5 Jan 2010

Legend, Science and Science - Some Books

A few months back, I ended up pondering the true origins of Robin Hood, so a Medieval historian I know recommended that I read Robin Hood by J.C. Holt, which is a widely respected book on the subject with the sub-title 'People's hero or lawless marauder' although when I say it out loud, I like to add in 'talking fox' to the options as well.

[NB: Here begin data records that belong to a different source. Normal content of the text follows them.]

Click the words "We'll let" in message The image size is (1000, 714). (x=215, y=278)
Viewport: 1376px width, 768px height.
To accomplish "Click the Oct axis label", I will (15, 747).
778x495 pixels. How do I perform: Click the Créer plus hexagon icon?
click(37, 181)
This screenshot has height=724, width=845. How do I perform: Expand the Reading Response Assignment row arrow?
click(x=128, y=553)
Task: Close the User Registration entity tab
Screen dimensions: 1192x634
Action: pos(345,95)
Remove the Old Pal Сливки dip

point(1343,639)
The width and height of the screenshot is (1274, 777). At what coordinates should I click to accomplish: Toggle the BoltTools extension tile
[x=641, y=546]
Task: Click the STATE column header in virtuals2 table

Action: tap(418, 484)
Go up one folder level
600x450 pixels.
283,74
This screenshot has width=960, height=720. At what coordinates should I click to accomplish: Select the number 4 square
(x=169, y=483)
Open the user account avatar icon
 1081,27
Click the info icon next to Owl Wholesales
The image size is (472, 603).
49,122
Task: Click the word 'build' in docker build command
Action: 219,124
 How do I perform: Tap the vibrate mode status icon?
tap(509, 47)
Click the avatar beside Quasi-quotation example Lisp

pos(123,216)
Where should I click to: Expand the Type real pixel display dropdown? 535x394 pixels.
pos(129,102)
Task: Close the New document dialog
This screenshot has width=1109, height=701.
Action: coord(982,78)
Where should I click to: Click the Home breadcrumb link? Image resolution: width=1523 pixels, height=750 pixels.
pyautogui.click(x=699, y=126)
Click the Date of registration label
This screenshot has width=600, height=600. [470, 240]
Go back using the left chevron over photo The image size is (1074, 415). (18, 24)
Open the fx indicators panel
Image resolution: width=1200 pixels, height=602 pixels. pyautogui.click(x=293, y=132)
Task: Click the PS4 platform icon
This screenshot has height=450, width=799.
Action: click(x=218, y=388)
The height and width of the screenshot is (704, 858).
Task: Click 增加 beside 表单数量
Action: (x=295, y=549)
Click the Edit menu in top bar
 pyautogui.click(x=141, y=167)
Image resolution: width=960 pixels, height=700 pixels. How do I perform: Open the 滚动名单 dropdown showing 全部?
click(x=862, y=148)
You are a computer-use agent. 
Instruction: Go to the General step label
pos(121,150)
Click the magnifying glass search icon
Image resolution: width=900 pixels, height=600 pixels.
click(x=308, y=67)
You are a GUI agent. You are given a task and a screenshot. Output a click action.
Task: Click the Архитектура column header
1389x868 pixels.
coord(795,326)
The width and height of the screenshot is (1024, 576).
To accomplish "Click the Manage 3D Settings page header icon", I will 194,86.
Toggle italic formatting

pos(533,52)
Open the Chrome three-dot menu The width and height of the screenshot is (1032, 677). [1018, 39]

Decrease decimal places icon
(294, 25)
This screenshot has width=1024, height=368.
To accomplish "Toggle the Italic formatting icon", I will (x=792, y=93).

Holt writes that the surest aspects of the tale of Robin Hood are based on 5 massively long poems, and one tiny bit of a play, and its from these that countless other stories are spun out. The essential bits being about archery, hiding in woods and either battling against or winning the king's favour.
Among the more satisfying things about Robin Hood that I learned were that

  • the nearer the stories get to Nottingham, the more likely they are to be balls, and the nearer to South Yorkshire, the more believable.
  • that Maid Marian was an 18th century invention derived from baudy French novels
  • pretty much everywhere named after Robin Hood have nothing to do with Robin Hood, and were cheap marketing ploys. And Little John's grave in Hathersage can be added to the unverifiable pile.
Another confusing element to the legend is the fact that so many people near the period when he was supposed to have lived had the same or similar name. One great example of the legend and name taking off was in 1498 when loads of armed blokes turned up pissed in Walsall demanding that some of their friends should be released from prison. At first, when the leader was arrested, he told the magistrate that his name was Robin Hood, and when that didn't work, tried on the story that what the army of armed blokes were actually doing was just a friendly May Day celebration. It didn't work.

Holt's book was entertaining but it was so scholarly that I almost felt too edified, less so with Pikhal by Alexander and Ann Shulgin.

Pihkal is story of both a chemical group and two people's lives. Alexander Shulgin was a chemist who spent a lot of time in pharmaceutical research, as well as working for major drug companies and consultancy work. Shulgin also developed a keen interest in the Phenylethlamine group of chemicals which include drugs such as MDMA as well as hundreds of others. He made a point of testing them on himself as well as consenting friends and 'researchers' and made sure that he kept detailed notes of their effects. The title stands for Phenylethlamines I Have Known And Loved, and each chapter has a combination of his life story tied in with scientific but accessible descriptions of his conclusions about various compounds.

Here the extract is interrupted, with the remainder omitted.